ENTARCO Techniques for Modeling Temporal Data
(© 2011, ENTARCO USA Inc.)
This document describes the techniques for modeling data so that the requirements for keeping track of facts of interest over time (past, present, and future) can be correctly represented and are useful for designing implementations of these requirements.
This technique for modeling temporal data described in this paper has evolved over about 20 years of innovation and practical experience. This technique has been deployed in production use in large database environments for about 15 years. In these uses, the techniques are applied to every database table as a standard convention. This technique has proven to be very beneficial in being able to develop logic using a small set of sample logic which can be used for every database access. This approach has a significant impact on improving enterprise data quality, value, and reusability; and reducing application development time and cost.
The techniques described herein are identified by a Temporal Data Types (TDT) and are sequentially numbered for identification purposes.
There are four conditions that exist that determine which technique is to be used. These conditions are:
1. Can the business data content of the entity be changed?
2. Can the entity be ended without a successor?

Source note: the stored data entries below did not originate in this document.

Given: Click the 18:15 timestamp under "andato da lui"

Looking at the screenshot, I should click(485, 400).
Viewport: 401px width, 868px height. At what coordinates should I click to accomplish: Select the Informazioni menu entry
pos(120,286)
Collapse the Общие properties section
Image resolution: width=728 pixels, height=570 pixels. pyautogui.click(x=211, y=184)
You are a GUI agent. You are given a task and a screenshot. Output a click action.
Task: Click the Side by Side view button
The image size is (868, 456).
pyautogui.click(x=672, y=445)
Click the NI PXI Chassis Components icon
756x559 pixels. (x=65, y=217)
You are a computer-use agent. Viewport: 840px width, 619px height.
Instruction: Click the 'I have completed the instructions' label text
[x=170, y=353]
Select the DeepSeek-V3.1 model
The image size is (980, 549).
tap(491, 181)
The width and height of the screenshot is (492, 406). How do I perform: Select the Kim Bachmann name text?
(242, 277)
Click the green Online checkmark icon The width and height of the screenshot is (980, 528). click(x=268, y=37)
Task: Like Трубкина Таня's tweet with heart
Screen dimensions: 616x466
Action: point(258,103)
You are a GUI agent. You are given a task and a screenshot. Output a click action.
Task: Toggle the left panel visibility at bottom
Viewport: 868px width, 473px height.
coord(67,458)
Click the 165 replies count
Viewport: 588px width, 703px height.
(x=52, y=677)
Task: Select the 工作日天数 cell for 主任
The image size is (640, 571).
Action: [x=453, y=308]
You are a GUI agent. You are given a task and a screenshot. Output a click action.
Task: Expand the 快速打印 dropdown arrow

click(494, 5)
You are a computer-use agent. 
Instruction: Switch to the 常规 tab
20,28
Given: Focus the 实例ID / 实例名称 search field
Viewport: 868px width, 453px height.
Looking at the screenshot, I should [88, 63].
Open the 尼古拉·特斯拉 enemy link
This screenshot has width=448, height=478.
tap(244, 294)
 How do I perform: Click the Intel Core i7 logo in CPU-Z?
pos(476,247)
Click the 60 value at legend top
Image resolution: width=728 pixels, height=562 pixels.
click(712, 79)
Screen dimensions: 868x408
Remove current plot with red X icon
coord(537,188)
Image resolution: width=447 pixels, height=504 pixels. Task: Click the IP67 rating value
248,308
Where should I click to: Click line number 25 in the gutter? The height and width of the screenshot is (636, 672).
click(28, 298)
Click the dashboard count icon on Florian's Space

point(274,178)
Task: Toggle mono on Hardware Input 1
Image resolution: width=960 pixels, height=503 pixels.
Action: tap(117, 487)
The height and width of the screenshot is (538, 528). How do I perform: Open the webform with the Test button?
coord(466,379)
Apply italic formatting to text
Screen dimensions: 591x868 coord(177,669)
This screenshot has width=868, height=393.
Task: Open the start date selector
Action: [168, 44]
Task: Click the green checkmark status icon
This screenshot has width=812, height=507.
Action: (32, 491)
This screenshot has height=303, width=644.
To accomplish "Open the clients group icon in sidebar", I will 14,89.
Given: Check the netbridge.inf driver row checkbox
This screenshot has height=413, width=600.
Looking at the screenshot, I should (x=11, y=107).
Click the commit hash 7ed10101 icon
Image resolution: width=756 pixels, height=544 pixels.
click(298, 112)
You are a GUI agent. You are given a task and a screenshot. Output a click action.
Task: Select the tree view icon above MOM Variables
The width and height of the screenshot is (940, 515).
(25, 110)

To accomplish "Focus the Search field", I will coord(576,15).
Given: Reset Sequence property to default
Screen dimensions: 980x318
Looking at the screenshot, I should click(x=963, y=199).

3. Can there be future entities?
4. Can there be new “past” entities?
The following chart specifies the conditions for each TDT described below.
TDT 1 – This technique is used to model data when an occurrence of the data can be created but it cannot be changed or ended.
There are a few objects that when their existence is recognized, their existence cannot be “deleted” or ended. Enterprise and Person are two examples of these kinds of objects. Therefore, the data that describes these objects must be modeled as dependent entity types to these objects. However, these objects get modeled as independent entity types as follows.
An ENTERPRISE has a unique identifying NUMBER that is not allowed to change and once the ENTERPRISE exists, it cannot be ended.
Note: Due to variations in the definition of “Timestamp” in various environments, the use of “Timestamp” in this article refers a “date/time” attribute that can be set by the program logic.
When a new ENTERPRISE is created, the Date and Time are recorded along with the User ID or program name that created the entity.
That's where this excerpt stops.